Saved entries
#####

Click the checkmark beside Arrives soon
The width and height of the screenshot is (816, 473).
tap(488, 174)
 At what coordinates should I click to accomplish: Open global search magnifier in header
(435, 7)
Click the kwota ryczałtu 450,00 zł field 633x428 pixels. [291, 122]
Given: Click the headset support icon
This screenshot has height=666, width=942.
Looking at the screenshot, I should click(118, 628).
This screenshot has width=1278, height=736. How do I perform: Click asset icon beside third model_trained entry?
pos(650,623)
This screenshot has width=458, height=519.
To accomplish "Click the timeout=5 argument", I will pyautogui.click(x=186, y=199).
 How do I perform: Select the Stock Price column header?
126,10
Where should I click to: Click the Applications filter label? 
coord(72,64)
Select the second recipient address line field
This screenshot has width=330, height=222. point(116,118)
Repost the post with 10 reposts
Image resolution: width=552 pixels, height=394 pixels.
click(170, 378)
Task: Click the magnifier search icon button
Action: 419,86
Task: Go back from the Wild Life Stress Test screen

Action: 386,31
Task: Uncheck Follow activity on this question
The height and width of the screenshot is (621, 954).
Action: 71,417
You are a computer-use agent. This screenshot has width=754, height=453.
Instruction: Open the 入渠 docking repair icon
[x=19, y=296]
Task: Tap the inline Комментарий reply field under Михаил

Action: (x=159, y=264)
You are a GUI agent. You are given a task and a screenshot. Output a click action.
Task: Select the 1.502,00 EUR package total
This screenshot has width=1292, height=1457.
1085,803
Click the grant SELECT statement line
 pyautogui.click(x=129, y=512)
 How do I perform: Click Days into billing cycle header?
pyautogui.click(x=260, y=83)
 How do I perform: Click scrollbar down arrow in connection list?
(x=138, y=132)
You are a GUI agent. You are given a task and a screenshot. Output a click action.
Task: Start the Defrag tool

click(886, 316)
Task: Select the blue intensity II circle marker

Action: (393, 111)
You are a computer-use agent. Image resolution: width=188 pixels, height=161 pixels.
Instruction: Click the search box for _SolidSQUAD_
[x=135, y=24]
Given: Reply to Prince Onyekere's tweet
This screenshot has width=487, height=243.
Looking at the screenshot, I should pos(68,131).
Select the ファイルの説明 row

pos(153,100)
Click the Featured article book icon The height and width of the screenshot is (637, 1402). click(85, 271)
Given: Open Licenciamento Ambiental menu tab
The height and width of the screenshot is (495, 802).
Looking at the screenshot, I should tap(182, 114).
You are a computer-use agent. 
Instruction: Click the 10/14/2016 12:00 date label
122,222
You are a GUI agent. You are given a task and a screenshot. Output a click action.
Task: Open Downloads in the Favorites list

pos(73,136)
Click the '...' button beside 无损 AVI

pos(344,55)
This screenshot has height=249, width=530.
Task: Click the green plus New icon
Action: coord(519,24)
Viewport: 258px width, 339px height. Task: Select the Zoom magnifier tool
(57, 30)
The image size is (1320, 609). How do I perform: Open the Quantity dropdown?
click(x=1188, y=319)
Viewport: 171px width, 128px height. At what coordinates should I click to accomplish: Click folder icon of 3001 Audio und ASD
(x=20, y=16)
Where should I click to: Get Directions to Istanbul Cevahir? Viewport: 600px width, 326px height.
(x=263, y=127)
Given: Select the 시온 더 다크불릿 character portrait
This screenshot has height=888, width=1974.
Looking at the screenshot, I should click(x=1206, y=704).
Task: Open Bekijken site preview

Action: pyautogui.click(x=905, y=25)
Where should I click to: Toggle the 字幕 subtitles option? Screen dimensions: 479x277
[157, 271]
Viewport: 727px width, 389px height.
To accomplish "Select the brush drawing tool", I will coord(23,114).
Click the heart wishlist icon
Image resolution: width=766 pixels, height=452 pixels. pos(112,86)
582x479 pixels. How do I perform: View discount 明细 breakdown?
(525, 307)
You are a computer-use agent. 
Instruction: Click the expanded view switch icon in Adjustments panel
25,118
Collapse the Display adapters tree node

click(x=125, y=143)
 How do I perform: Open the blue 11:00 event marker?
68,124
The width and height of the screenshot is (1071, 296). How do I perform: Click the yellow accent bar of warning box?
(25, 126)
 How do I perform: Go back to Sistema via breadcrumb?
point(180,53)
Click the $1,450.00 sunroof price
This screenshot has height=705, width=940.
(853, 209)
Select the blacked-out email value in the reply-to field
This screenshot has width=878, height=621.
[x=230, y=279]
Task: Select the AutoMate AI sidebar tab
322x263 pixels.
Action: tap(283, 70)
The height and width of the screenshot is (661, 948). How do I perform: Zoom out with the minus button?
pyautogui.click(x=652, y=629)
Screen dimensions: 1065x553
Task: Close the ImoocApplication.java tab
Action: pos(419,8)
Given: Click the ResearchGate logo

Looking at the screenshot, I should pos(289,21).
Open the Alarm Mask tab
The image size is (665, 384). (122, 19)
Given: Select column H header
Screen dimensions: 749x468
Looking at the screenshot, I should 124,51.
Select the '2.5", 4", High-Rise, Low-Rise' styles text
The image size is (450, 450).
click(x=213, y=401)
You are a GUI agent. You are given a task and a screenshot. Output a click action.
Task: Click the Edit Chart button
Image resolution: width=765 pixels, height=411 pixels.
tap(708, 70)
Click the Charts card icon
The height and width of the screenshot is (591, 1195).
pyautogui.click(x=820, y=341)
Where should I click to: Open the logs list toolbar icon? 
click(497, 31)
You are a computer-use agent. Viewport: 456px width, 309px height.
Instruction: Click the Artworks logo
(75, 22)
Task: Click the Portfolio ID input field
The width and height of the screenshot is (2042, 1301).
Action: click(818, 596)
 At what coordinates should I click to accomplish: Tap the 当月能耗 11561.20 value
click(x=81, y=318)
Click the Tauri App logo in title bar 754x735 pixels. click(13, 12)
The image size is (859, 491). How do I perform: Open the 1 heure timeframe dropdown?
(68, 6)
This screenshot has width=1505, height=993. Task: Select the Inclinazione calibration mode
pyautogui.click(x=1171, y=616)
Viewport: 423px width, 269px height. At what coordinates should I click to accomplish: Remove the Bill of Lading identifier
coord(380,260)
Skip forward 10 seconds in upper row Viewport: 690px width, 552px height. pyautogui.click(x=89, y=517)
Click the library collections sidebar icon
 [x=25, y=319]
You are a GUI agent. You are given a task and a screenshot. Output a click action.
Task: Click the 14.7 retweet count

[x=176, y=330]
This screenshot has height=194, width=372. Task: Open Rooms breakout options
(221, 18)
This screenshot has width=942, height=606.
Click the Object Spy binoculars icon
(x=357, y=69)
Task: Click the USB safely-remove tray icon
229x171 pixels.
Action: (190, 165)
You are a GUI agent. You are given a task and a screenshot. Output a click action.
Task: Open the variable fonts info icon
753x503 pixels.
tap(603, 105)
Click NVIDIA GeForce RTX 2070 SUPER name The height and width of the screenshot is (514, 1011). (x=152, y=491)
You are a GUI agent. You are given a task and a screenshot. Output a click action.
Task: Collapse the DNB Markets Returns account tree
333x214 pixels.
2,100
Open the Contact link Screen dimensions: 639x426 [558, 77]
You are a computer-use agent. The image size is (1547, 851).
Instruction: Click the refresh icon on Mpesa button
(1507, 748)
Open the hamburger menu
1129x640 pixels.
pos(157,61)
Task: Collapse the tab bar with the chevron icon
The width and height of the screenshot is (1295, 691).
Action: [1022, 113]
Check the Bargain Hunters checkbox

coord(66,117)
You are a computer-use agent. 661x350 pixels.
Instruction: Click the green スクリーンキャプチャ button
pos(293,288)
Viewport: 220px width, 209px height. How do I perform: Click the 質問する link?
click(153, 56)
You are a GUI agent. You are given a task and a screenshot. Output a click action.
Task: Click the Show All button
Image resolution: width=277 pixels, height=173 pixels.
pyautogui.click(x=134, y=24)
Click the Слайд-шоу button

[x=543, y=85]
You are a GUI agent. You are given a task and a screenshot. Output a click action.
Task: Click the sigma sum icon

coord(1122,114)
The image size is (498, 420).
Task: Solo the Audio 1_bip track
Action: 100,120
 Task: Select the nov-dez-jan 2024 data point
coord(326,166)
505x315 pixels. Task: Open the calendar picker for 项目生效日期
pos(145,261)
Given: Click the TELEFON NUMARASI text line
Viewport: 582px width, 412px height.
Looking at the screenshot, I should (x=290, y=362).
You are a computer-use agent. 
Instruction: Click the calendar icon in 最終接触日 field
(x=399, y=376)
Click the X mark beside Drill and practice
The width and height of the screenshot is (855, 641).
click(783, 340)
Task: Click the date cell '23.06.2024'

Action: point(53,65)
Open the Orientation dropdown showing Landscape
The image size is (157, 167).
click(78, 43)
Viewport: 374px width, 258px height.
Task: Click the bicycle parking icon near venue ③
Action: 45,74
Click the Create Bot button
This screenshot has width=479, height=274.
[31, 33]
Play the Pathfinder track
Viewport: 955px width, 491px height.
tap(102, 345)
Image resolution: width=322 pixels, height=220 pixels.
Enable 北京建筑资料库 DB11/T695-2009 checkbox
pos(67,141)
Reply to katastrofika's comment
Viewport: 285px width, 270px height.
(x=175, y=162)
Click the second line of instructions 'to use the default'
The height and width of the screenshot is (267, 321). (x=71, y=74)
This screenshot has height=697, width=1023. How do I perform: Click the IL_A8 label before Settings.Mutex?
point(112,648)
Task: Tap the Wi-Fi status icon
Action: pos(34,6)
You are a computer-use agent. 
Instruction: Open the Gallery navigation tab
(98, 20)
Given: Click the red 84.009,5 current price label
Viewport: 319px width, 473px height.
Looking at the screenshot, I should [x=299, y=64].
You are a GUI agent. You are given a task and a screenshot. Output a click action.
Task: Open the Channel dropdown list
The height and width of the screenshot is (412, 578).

#####

PROBLEM DETAILS:
Among the lines of the data, some may contain the string "will"; report how many, and nothing more.

EXERCISE SOLUTION:
2